Where do we go from here? Well, the will of the people isn’t going to change, not after being so set for twenty years, so my prediction is that everything staggers on until the Article 50 clock runs out in 2019 and the UK leaves the EU. That parks Europe as an issue, because there’s only a very small minority of people who actually want to reverse the decision now, and there’ll probably be even fewer who want to rejoin once we’re actually out, and so then later in 2019 or early in 2020 there’s an election with the theme of: now we’re out, what should the direction of a newly independent Britain be? If that delivers a majority government, the constitutional crisis is over; if not… we’re probably doomed.

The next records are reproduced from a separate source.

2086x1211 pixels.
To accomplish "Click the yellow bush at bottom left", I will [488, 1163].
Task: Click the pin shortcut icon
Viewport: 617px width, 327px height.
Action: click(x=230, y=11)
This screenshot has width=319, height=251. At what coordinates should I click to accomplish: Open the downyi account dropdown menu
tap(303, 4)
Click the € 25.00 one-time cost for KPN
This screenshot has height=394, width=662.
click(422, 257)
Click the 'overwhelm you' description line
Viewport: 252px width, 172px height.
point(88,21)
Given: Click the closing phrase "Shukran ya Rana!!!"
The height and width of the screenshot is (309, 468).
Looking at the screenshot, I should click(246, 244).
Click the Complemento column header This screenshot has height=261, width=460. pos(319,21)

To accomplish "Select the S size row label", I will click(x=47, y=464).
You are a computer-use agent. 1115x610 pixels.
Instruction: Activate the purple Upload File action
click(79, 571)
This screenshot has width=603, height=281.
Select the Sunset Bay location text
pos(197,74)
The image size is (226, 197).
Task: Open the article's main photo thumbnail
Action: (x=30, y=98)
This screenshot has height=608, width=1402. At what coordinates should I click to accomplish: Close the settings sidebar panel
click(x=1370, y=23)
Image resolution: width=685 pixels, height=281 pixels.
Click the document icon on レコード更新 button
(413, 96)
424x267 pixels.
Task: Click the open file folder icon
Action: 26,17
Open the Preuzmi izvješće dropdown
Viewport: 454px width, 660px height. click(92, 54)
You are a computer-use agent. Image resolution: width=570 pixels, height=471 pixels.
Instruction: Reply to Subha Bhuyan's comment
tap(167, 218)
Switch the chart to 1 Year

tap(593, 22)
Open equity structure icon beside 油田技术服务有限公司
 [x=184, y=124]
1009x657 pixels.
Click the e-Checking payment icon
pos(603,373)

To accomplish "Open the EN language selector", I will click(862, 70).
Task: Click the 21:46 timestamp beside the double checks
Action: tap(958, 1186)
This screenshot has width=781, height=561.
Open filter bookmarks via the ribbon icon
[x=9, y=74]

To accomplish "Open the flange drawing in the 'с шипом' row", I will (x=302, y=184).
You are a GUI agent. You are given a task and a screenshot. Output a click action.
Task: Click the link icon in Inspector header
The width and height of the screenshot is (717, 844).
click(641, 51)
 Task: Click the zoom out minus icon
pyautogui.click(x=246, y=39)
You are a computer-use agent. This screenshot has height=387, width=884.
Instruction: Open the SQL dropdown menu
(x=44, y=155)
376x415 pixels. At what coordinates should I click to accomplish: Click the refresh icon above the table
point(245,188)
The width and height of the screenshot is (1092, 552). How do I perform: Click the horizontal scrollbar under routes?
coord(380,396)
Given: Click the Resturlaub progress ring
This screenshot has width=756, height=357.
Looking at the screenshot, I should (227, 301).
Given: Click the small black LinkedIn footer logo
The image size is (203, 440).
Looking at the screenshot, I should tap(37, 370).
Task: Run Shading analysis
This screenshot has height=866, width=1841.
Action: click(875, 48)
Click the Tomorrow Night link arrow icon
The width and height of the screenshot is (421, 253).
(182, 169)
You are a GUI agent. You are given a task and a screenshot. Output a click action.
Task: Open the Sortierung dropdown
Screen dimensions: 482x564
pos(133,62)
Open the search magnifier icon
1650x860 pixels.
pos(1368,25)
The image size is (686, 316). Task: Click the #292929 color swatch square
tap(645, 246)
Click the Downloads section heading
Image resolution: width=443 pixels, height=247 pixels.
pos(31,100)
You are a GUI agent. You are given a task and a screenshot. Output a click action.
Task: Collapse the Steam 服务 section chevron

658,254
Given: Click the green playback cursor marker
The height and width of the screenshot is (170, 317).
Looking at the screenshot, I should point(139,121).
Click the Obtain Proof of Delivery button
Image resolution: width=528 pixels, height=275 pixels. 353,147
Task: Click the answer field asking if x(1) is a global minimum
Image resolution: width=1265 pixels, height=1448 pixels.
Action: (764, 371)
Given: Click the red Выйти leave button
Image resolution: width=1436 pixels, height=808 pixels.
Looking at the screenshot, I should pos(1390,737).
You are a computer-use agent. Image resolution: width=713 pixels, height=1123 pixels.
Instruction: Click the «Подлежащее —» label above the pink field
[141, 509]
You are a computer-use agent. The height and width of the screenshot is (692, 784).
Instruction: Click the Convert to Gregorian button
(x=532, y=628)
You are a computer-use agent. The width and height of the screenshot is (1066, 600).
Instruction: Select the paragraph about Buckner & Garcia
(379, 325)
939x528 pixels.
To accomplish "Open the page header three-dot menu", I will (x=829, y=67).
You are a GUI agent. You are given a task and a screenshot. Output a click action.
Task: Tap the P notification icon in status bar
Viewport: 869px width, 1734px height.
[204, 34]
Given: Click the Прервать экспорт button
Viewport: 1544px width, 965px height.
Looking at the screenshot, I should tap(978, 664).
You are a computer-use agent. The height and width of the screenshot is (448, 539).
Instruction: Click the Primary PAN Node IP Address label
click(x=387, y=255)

This assumes the Conservative party can cling onto power even though they are a minority government. but I think that’s a safe assumption: if they could cling on at the end of Major’s term, when they were far more divided than they are now, to the extent that their embattled leader actually resigned, then I don’t see why people are thinking that they’ll fold up like a house of cards this time, when (a) they are in better shape than they were then, and (b) the stakes are so much higher (everyone knew then that it was just a matter of tiem before Blair was PM, but now they have a very real chance, if they don’t mess this up, of another term, versus another very real chance, i they do, of a Corbyn premiership and the damage that would do to the country).
Paul W says
I agree with most of this, though I would place the beginnings of the final ‘crack’ in support for EU membership (which was never very strong) a little earlier in the late 2000s with the political classes’ failure to hold a referendum on the Lisbon Constitutional Treaty: it sent all the wrong signals to the voters. But I certainly agree that once the UK leaves the EU in whatever manner in March 2019, the issue of EU membership will quickly slip out of the discourse of the two main political parties to be replaced by a no holds barred discussion about the future direction Britain should take. By then the psychology of the status quo will be ‘out’ rather than ‘in’ and that will be difficult to reverse.